La carta de Amber llegó con el correo de mediodía, tres días después del encuentro de Zac con la señorita Hudgens. La hoja de papel, perfumada de rosas, le notificaba su inminente boda con un noble polaco; inminente solo en el pasado. La carta había sido redactada dos días antes de la boda, pero habían tardado otros tres en enviarla.

Zac no se podía imaginar a Amber casada con nadie que no fuera él. En general, la gente la ponía nerviosa; hasta cierto punto, incluso él la ponía nerviosa, aunque le permitía que le cogiera la mano y la besara. Habría sido feliz apartada del resto de la humanidad, una reclusa musical en un chalet en lo alto de los Alpes sin más vecinos que las vacas de los pastos estivales.

Ella le preocupaba. Pero incluso mientras se preocupaba, no podía contener el brote de excitación que las noticias engendraban. Deseo. Fascinada lujuria. Deslumbramiento sexual. La codicia, no importa el nombre que se le dé, sigue siendo rapacidad. Quería a la señorita Hudgens, quería reír con ella, quería arder con ella. Y ahora podía hacerlo.

Si se casaba con ella.

El matrimonio, sin embargo, era un asunto serio, un compromiso para toda la vida, una decisión que no había que tomar apresuradamente. Trató de abordar el asunto de una manera racional, pero, como todos los jóvenes idiotizados y confundidos de deseo a cuyo club nunca creyó llegar a pertenecer, lo único en lo que podía pensar era en la pasión de la señorita Hudgens en su noche de bodas.

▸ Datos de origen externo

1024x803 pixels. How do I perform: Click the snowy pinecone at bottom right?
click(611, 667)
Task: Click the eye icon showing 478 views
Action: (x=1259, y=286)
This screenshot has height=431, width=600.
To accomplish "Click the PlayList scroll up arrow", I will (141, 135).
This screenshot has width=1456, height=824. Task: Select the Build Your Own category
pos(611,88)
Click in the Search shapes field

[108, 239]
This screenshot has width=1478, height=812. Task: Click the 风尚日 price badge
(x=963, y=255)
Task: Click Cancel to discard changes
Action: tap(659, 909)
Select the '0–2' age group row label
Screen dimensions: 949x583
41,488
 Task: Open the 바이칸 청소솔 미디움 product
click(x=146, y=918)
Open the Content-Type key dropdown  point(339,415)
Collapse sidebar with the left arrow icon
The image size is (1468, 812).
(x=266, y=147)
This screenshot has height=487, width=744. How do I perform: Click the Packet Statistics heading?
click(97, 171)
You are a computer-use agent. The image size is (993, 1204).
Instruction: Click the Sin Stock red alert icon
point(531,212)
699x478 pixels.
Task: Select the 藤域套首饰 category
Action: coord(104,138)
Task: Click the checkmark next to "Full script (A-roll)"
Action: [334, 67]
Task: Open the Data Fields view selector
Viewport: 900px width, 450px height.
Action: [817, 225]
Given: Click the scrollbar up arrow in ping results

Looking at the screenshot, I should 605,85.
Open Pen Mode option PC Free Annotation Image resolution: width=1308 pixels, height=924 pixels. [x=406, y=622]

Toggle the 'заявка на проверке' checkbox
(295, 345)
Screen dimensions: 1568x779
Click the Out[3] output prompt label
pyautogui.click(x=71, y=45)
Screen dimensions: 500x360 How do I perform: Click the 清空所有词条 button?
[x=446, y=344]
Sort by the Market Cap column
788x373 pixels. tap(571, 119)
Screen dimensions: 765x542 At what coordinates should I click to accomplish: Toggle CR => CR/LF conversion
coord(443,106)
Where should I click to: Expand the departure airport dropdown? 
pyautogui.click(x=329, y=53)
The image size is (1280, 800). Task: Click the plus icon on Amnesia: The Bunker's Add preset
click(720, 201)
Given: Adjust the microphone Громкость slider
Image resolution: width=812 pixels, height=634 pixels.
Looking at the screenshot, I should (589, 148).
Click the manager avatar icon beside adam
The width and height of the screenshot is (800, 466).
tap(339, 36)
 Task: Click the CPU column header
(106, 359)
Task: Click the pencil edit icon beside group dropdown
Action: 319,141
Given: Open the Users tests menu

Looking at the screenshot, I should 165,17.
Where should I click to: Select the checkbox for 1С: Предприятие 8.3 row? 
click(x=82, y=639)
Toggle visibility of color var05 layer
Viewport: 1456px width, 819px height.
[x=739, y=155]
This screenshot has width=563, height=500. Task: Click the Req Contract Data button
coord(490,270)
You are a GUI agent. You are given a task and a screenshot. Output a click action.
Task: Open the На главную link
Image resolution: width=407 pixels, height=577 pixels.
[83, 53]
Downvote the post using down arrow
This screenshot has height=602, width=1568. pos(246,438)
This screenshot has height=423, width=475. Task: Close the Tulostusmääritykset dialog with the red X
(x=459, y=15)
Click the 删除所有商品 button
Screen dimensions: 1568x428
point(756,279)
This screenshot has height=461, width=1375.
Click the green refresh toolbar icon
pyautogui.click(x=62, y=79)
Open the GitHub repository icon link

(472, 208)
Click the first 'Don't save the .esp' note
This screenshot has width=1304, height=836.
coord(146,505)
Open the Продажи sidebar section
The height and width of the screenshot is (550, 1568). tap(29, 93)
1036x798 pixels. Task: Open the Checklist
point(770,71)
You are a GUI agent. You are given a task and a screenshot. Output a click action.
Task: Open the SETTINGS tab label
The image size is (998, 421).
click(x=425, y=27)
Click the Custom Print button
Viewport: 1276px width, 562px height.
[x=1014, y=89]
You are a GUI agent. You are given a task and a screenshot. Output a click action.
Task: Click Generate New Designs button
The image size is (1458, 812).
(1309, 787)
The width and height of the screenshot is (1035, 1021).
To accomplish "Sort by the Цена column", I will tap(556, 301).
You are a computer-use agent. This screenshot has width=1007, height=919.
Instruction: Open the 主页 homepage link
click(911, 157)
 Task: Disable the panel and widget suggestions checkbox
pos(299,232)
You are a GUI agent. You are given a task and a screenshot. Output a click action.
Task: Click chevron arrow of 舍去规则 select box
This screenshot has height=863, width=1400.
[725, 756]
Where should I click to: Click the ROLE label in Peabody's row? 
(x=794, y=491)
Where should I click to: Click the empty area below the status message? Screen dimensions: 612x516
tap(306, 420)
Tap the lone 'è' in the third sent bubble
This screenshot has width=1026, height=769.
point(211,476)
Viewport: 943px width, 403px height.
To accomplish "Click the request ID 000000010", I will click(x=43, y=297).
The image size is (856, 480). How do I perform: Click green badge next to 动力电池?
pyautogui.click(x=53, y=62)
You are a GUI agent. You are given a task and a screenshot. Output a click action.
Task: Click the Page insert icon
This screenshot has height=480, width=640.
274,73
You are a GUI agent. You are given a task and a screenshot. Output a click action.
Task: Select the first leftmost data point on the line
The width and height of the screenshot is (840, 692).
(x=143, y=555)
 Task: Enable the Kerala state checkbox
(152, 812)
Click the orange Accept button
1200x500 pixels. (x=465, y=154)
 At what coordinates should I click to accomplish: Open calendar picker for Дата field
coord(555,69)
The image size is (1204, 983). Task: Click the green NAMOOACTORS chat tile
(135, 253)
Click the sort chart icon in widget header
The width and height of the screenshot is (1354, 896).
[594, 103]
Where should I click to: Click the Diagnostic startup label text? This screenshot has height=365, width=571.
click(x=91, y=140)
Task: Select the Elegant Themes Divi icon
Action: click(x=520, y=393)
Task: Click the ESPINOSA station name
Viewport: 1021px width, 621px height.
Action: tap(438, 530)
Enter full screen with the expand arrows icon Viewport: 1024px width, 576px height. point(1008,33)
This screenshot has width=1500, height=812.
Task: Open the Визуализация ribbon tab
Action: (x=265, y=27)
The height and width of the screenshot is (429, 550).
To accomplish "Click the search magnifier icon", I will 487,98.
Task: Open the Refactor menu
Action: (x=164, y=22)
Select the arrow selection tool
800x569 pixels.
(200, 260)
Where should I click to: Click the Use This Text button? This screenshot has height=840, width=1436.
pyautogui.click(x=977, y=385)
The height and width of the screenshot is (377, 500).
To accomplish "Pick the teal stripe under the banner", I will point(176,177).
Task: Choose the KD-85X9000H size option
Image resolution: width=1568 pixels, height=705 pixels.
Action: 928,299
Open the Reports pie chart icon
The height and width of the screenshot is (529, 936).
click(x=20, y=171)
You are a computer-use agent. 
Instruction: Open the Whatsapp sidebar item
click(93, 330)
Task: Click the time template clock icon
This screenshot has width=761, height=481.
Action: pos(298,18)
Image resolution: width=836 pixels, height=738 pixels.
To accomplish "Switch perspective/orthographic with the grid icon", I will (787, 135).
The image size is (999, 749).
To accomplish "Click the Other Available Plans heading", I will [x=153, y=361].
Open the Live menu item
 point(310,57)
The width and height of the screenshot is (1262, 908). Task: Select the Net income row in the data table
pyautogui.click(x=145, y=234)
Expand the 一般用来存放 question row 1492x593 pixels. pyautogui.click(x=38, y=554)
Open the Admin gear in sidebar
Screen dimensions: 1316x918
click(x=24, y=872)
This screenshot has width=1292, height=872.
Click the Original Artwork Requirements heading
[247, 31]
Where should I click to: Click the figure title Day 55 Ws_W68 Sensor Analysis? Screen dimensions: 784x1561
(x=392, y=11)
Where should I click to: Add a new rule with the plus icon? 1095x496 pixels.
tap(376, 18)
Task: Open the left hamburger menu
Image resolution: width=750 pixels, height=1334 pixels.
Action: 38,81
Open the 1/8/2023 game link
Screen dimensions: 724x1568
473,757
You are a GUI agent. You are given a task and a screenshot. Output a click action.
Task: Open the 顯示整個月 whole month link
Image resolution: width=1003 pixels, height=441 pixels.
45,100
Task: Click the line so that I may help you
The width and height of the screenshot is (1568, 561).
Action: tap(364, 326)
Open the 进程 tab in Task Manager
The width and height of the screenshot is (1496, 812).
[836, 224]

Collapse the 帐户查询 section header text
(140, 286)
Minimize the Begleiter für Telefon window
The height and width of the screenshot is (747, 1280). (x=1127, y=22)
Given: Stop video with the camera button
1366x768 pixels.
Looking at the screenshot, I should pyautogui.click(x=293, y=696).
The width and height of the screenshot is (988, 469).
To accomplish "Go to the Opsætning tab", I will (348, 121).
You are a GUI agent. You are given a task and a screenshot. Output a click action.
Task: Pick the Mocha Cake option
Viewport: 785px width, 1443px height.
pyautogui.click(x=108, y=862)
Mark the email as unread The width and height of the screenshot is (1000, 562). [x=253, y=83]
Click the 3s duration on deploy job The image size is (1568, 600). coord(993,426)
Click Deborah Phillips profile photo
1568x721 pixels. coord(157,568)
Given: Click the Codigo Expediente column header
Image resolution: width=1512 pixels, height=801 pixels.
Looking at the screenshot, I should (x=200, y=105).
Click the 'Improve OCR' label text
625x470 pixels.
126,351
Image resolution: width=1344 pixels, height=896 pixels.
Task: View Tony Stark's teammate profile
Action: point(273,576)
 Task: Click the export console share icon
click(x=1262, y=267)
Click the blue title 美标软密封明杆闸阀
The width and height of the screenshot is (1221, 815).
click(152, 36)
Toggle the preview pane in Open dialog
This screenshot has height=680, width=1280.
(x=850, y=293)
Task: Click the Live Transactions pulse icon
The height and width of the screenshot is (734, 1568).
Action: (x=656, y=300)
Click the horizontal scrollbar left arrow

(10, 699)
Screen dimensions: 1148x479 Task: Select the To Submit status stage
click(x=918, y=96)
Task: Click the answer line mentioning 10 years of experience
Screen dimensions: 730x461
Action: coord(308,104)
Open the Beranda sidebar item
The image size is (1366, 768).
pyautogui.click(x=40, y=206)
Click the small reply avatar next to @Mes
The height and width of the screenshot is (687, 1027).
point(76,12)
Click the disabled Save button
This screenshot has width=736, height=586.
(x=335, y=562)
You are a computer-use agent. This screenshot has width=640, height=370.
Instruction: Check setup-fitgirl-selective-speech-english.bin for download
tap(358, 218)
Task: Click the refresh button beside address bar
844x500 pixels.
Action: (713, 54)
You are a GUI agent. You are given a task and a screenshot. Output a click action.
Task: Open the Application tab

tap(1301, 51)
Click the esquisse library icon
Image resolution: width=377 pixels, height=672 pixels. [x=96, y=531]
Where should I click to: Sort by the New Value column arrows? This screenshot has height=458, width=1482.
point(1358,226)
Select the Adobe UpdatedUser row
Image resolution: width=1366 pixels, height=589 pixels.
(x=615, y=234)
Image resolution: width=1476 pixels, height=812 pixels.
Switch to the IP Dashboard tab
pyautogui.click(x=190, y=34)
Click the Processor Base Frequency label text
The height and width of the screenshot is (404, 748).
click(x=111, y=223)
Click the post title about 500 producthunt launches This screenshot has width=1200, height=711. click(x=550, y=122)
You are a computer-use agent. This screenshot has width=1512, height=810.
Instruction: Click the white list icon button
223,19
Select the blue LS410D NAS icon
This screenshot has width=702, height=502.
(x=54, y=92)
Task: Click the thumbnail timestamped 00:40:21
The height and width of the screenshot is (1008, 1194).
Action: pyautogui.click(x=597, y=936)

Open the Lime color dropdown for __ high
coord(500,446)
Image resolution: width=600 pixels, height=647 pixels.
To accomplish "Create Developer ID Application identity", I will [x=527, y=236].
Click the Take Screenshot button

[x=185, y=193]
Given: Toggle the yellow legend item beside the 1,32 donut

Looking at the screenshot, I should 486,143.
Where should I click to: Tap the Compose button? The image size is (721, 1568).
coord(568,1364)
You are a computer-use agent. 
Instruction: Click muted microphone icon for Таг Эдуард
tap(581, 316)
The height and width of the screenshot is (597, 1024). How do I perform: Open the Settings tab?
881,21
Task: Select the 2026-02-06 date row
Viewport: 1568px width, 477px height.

Probablemente sería ella la que acudiera a su habitación, en lugar de al contrario. Le permitiría que dejara todas las luces encendidas para poder devorarla con los ojos a sus anchas. Abriría del todo las piernas y luego lo rodearía, apretadamente, con ellas. Quizá incluso la hiciera mirar lo que le haría, para poder observar sus mejillas sonrojadas, sus ojos empañados de deseo y escuchar sus quejidos y gemidos de placer.

Dios, le haría el amor días y días seguidos.

Después de una noche de debate interno, durante la cual hubo mucho fantasear voluptuoso y muy poco debate sensato, Zac decidió dejar la elección en manos del destino. Si la señorita Hudgens estaba de nuevo junto al arroyo ese día, le pediría que se casara con él antes de que pasara una semana. Si no, lo tomaría como una señal de que debía esperar hasta que acabara el siguiente trimestre, para tener tiempo de reflexionar con mayor seriedad.

Se pasó el día entero a la orilla del riachuelo, caminando arriba y abajo, haciendo de todo excepto trepar a los árboles desnudos. Pero ella no acudió. Ni por la mañana ni por la tarde ni cuando el cielo ya era de un azul muy oscuro. Y fue entonces cuando comprendió que estaba loco por ella; no solo estaba inmensamente descontento con los hados, sino que además decidió que podían, todos, ir a ahogarse en una fosa séptica.

Devolvió el caballo al establo y pidió que le prepararan un coche de inmediato.


El lacayo dudó e interrogó con la mirada a Ness. Apenas había tocado su plato. Ella lo apartó a un lado. El plato desapareció y fue sustituido por otro, una compota de peras.

Victoria: Ness, casi no has comido nada -dijo la señora Hudgens, cogiendo el tenedor-. Pensaba que te gustaba el ciervo.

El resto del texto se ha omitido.